The authors found thatThe phenomenon of underthinking behaves differently across data sets and tasks::
- On the MATH500-Hard and GPQA Diamond datasets, the DeepSeek-R1-671B model, while more accurate, also had a higher UT, indicating more underthinking in its error response.
- On the AIME2024 test set, the DeepSeek-R1-671B model not only has a higher accuracy, but also a lower UT value, indicating a more focused and efficient inference process.

III. Important conclusions:

Insufficient thinking is an important factor in the poor performance of o1 LLMs on complex problems. Frequent thinking switches result in the model not being able to explore promising inference paths in depth, which ultimately affects its accuracy.
The phenomenon of underthinking is related to problem difficulty and modeling ability. Harder problems exacerbate underthinking, and more powerful models don't always reduce underthinking.
Underthinking is different from overthinking. Overthinking is when a model wastes computational resources on simple problems, while underthinking is when a model prematurely abandons promising inference paths on complex problems.
The Underthinking Indicator (UT) can effectively quantify the degree of underthinking.
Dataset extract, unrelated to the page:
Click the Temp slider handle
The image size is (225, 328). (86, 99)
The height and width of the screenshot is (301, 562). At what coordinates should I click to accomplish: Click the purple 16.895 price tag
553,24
This metric provides a new perspective for assessing the reasoning efficiency of LLMs of class o1.

IV. Coping strategies:

To alleviate the problem of inadequate thinking, the authors propose aDecoding strategy with think-aloud switching penalty (TIP)::

Core Ideas: During decoding, penalties are imposed on tokens associated with think-switches, theEncourage models to explore current thinking more deeply before switching to new thinkingThe
Results: The TIP strategy improves the accuracy of the QwQ-32B-Preview model on all test sets, demonstrating its effectiveness in alleviating the underthinking problem.

V. Future prospects:

The authors suggest future research directions include:

Development of adaptive mechanisms to enable models to self-regulate thinking switches.
Further improving the inference efficiency of LLMs of class o1.